From: Miroslav Benes
Date: Tue Jun 05 2018 - 03:17:59 EST


On Mon, 4 Jun 2018, Josh Poimboeuf wrote:

> On Mon, Jun 04, 2018 at 04:16:35PM +0200, Miroslav Benes wrote:
> > An administrator may send a fake signal to all remaining blocking tasks
> > of a running transition by writing to
> > /sys/kernel/livepatch/<patch>/signal attribute. Let's do it
> > automatically after 10 seconds. The timeout is chosen deliberately. It
> > gives the tasks enough time to transition themselves.
> >
> > Theoretically, sending it once should be more than enough. Better be safe
> > than sorry, so send it periodically.
>
> This is the part I don't understand. Why do it periodically?

I met (rare!) cases when doing it once was not enough due to a race and
the signal was missed. However involved testcases were really artificial.

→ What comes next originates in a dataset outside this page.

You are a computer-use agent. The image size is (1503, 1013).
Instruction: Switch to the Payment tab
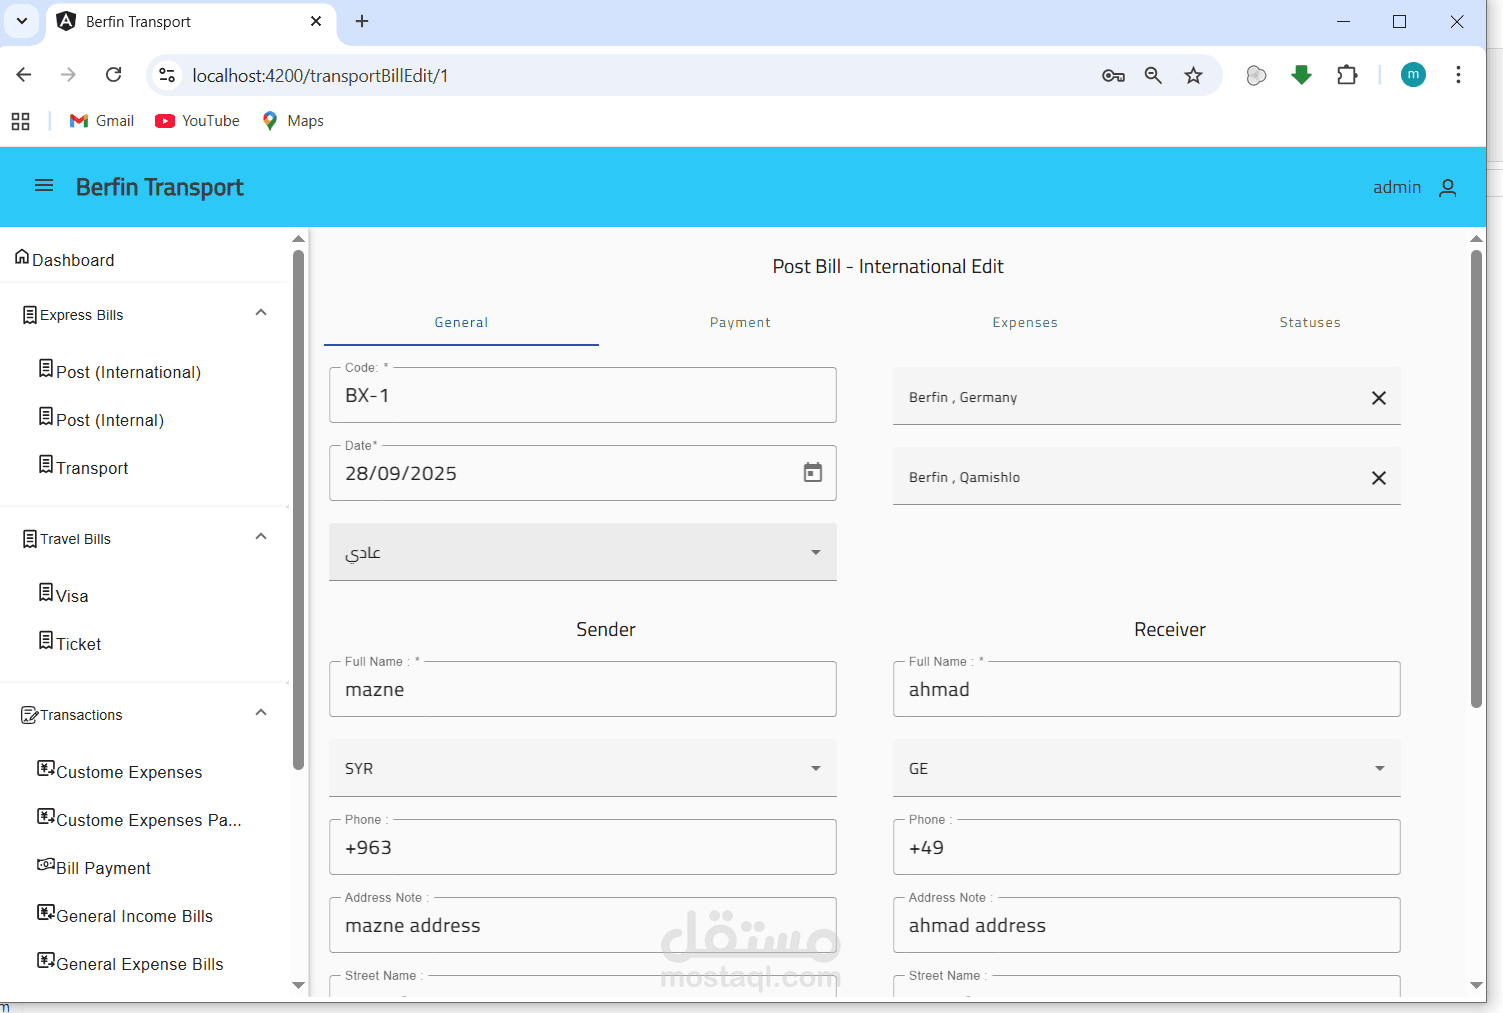coord(740,322)
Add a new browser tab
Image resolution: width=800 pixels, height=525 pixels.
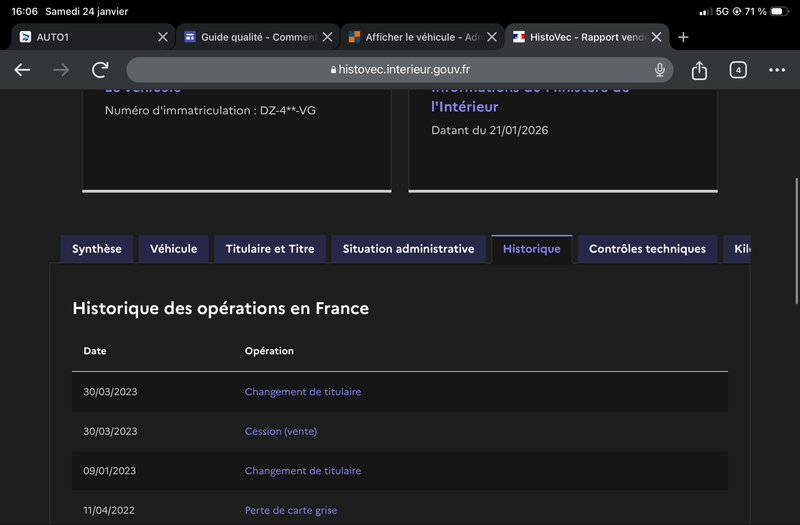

> Instead, might it make sense to just send the signals once, and if that
> doesn't work, reverse the transition? Then we could make patching a
> synchronous operation. But then, it might be remotely possible that the
> reverse operation also stalls (e.g., on a kthread). So, maybe it's best
> to just leave all these controls in the hands of the user.

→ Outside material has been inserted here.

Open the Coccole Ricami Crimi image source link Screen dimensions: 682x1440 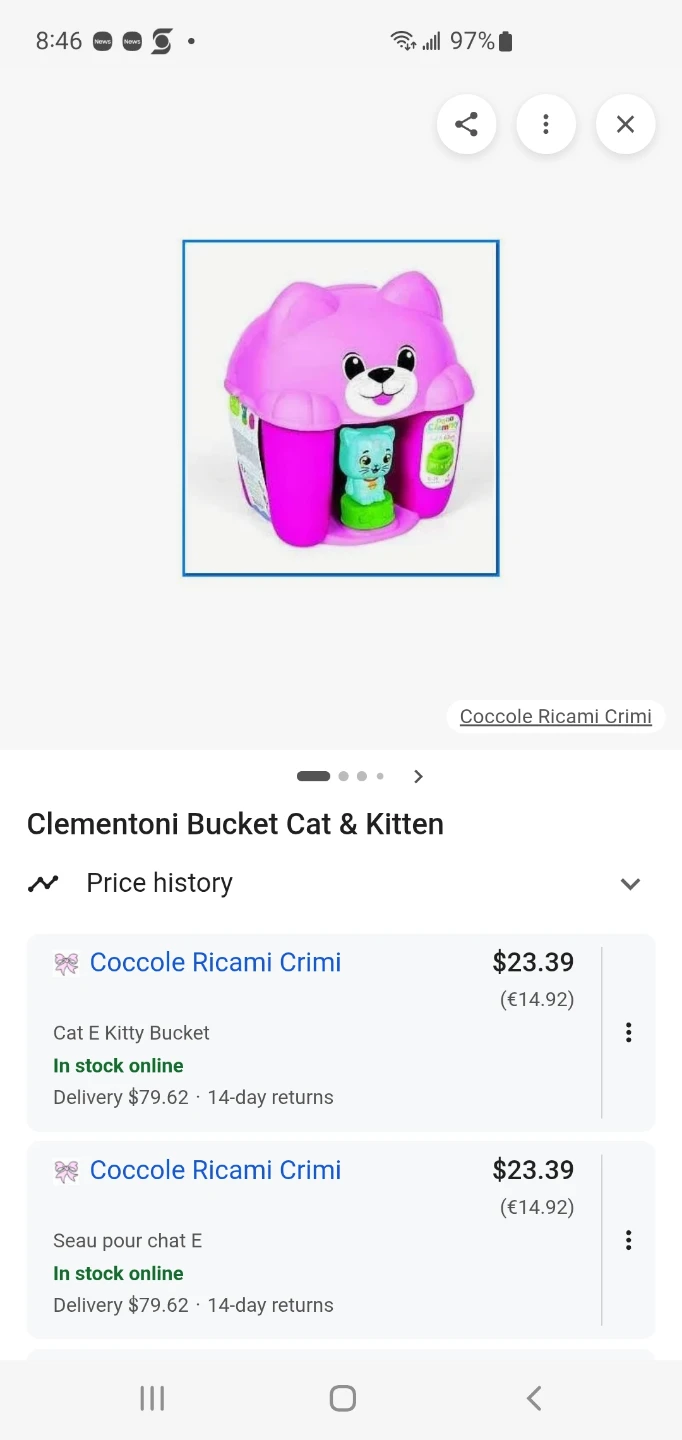coord(555,716)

And there is 'force' option...

So given all this, I'd call klp_send_signals() once and then leave it up
to the user. Would that work for you?

> All that said, a few code review comments:
>
> - AFAICT, it does an 8 second delay instead of a 10 second delay,
> because

Not that it matters, because it is still wrong, but it is a 9 second
delay (or I miscounted again).

> a) try_complete_transition() is first called before there's any delay;
>
> b) the preincrement operator used on signals_cnt.
>
> - I think 15 seconds might be a better default. I've seen longer
> patching delays on a system with 100+ CPUs.

Ok, why not.

> - If a kthread or idle task is sleeping on a patched function, the
> pr_notice("signaling remaining tasks\n") will be repeated continously.

True.

> - It might be cleaner to do it from the delayed work function
> (klp_transition_work_fn).

I considered it but then decided to do it in klp_try_complete_transition()
under 'if (!complete)'. It belongs right there in my opinion.

Thanks,
Miroslav